Late on the night of August 14, 1947, in the city of Karachi, a brand-new country woke up to its first morning. After almost 200 years of British rule, South Asia was being split into two independent nations. Pakistan, a homeland for the region's Muslim majority, came first by just a few hours, with India following at midnight. Crowds packed the streets waving green-and-white flags, and Muhammad Ali Jinnah, the lawyer who had led the fight for Pakistan, was sworn in as its first leader.
The birth was joyful and painful at the same time. Millions of people had to move across the new borders, Muslims heading toward Pakistan and Hindus and Sikhs toward India, in one of the largest human migrations ever. Whole families packed everything they owned onto trains and ox carts. Jinnah and his sister Fatima worked around the clock to set up a government from scratch, in offices that didn't even have enough chairs.

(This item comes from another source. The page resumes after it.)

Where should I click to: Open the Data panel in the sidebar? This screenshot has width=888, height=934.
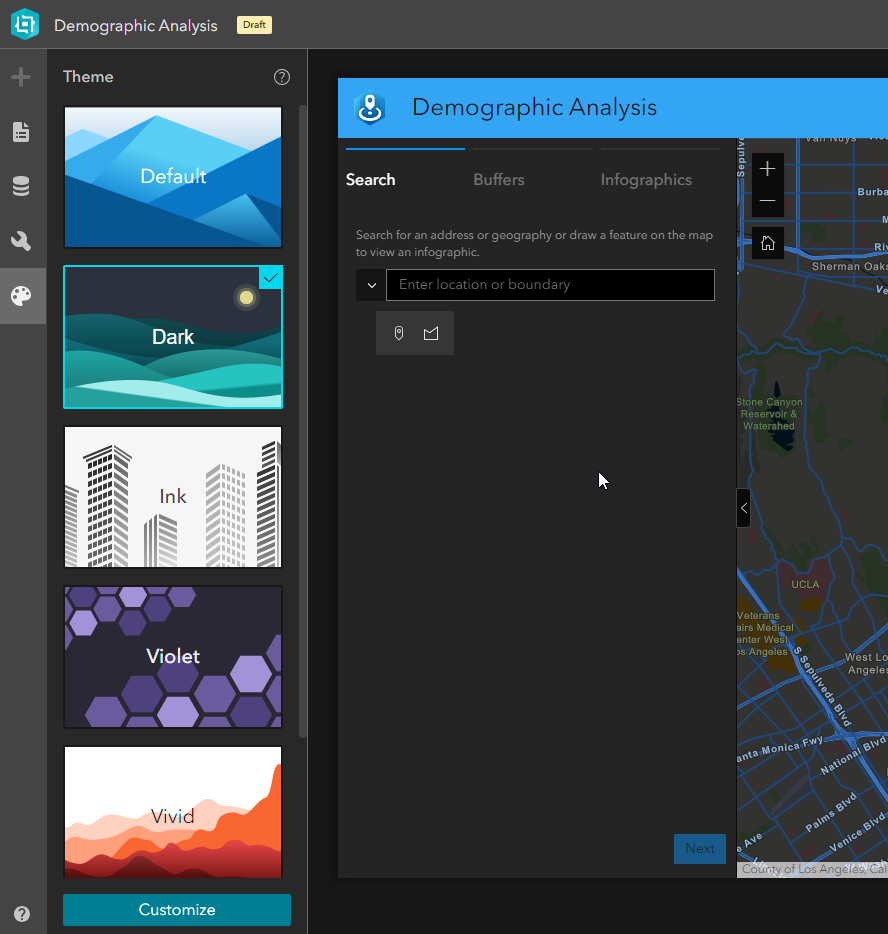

Today Pakistan is home to over 240 million people, the fifth most populous country in the world. It stretches from the icy mountains of K2, the second-highest peak on Earth, down to the warm coast of the Arabian Sea. Pakistanis celebrate August 14 every year with green-and-white flags hanging from every balcony, fireworks over Islamabad, and crowds singing the national anthem. The country has had a bumpy history, but the dream that started on that long-ago summer night, of building a new homeland together, is still alive.